One of the proposed senior living facilities would be located where the Deer Ridge clubhouse and parking lot sit today, the East Bay Times reported, and the other would be in Shadow Lakes at the current location of the course’s 10 and 18 holes.
The Shadow Lakes golf course has been closed since earlier this year, and some residents claim that the fairways are not being properly maintained, the East Bay Times reported. C&RB reported at the end of 2015 on how a drought and other conditions led to a reduction of play that eventually led to Shadow Lakes’ closing (http://clubandresortbusiness.com/2015/12/drought-low-demand-force-temporary-halt-of-daily-play-at-shadow-lakes-gc/).
“The plan is to consolidate the existing two courses into one course. This means the closing of eight holes at Shadow Lakes and 10 holes at Deer Ridge,” spokesman Taylor Canfield of Davies Consulting, which represents property owner SunCoast Properties, told the East Bay Times. “We have had 11 years of losses, and we are looking at golf trends nationally and locally, which support our findings that two golf courses just are not sustainable.”
With concerns about high-density housing, lowered property values and quality-of-life changes, a few hundred residents of West Brentwood, including Shadow Lakes and Deer Ridge homeowners, have been signing a petition, the East Bay Times reported, because they fear that SunCoast is not acting in their best interests.
“People are not quite sure of their motives,” said area resident Rod Flohr. “People just don’t want these senior centers. They want to find another solution. Half of the fairways will close under their plan.”
SunCoast held a total of 12 meetings this spring with more than 350 area residents, according to Canfield. Under SunCoast’s plan, the East Bay Times reported, the two golf courses would be merged with a bridge constructed to connect the properties, and assessments from the proposed senior living communities would fund the maintenance and operation of the consolidated course.

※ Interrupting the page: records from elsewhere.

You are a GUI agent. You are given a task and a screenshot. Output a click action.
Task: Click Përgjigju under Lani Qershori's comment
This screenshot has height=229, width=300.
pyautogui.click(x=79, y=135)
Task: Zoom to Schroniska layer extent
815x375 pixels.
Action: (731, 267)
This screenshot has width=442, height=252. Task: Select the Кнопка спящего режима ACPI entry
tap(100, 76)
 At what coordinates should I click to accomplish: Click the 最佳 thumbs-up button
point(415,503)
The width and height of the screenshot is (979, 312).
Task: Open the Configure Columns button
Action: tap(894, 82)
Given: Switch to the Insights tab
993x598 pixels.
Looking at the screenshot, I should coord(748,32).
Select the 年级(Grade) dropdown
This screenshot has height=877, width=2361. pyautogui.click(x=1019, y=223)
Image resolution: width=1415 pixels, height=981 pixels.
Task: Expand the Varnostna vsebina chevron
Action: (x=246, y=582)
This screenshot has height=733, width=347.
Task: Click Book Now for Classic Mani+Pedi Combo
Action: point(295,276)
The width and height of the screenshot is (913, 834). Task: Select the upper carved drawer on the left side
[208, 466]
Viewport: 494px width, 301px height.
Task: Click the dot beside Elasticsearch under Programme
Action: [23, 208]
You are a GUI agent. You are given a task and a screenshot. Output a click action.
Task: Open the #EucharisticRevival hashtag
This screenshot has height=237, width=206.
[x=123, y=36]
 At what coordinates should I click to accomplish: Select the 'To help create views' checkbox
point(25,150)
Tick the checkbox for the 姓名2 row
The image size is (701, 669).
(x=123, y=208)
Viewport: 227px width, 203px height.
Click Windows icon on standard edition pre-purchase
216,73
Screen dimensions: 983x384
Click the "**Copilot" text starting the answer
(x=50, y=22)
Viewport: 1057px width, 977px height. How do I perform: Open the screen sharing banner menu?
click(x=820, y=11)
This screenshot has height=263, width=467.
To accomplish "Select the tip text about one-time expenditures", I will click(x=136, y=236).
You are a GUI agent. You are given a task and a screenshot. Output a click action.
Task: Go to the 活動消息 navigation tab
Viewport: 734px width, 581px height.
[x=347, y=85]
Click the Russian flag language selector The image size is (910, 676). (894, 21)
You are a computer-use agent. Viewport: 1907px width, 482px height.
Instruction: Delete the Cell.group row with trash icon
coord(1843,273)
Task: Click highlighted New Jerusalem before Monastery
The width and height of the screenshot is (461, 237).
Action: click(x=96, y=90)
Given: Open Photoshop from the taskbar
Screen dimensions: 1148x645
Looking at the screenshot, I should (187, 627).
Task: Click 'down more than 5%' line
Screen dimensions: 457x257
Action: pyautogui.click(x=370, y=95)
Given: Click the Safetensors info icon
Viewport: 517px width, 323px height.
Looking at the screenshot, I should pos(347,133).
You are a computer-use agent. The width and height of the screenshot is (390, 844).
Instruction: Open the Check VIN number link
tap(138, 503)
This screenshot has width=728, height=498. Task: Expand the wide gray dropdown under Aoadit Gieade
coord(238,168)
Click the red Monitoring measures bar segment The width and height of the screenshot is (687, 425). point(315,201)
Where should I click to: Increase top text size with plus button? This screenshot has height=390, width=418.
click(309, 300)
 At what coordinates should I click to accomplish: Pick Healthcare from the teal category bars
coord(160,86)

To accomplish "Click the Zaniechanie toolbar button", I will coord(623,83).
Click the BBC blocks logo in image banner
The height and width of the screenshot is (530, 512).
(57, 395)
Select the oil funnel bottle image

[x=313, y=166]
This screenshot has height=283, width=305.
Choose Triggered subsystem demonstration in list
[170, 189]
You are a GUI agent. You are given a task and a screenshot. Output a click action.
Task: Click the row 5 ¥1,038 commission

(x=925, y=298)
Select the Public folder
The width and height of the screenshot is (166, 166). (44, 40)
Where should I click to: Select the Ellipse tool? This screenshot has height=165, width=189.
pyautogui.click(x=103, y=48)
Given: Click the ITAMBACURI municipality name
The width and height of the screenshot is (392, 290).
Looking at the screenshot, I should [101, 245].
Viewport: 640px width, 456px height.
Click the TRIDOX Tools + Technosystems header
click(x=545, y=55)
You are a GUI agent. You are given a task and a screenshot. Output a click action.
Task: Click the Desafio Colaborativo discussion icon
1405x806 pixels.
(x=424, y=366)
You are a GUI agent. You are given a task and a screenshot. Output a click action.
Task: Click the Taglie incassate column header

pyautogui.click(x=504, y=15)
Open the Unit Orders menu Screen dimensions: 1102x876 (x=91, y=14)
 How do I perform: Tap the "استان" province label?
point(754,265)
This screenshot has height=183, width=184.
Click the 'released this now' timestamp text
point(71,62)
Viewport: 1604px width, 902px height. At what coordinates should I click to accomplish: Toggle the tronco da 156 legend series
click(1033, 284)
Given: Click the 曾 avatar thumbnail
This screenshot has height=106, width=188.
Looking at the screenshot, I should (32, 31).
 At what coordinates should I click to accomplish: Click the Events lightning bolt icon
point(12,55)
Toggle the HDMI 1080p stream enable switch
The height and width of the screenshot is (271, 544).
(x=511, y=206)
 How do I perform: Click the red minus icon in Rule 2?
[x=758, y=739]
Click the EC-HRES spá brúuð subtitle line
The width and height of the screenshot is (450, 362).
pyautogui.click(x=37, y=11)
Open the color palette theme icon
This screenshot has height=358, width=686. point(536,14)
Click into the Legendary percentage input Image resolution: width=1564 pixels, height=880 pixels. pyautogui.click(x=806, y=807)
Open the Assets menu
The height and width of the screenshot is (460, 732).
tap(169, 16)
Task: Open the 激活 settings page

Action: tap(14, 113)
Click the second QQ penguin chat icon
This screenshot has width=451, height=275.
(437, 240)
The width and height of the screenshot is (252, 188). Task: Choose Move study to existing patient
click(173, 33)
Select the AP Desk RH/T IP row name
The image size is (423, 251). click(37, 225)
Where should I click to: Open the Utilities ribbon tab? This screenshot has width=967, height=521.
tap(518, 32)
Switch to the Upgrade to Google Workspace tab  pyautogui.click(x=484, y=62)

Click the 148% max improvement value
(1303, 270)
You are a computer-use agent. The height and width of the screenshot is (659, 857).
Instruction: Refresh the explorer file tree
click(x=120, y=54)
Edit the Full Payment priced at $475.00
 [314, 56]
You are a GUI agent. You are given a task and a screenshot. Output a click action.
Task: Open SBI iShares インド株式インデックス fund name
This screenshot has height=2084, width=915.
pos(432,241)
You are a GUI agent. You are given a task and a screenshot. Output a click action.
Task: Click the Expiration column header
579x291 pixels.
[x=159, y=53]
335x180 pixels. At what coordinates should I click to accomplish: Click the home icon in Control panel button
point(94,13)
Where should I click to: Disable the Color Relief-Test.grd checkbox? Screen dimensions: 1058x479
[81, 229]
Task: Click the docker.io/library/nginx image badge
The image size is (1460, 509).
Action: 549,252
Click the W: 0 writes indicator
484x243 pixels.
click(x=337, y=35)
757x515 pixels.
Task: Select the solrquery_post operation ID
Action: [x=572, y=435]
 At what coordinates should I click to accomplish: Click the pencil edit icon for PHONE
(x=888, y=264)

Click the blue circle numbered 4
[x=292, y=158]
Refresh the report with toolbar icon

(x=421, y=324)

“Input from the residents is one of the most important things to us in this process,” said Canfield. “We feel that being open and transparent about the situation we are in, as well as possible future plans, will get everyone involved in the process.”
Shadow Lakes resident Mark Anderson told the East Bay Times that the current plan is fair, as SunCoast has incurred about $10 million in debt from the courses because Brentwood is not a golf destination. The economics of golf have changed nationwide, Anderson added.
“If they don’t get something happening, they will close Deer Ridge next,” Anderson said. “Having a course is better than having no course.”
Currently, about 115 to 120 golfers use Deer Ridge’s course daily, Canfield told the East Bay Times.
Before plans can move forward, SunCoast must obtain approval from the city and have environmental reports completed, which Canfield said could happen as soon as early 2018 with resident support.
“We’ve looked at many different options over the years, and we believe this is the best option for Shadow Lakes and Deer Ridge residents, as well as ownership,” Canfield said. “We consider other options, like closing just one of the courses or completely closing both, a ‘lose-lose,’ and liquidating to a developer who wants to come in and develop the whole area would certainly be a loss for everyone.”
Other options that residents are more supportive of, the East Bay Times reported, include vineyards, playgrounds or walking trails on the fairways. The issue has been heavily debated on social media, and there are fears that the senior living centers could someday be converted to regular, high-density housing units.
“I think people need to take a wait-and-see attitude on this. It is very emotional for many people,” Deer Ridge resident Bill Murphy told the East Bay Times. “You can’t force them to run the golf course if they can’t afford it.”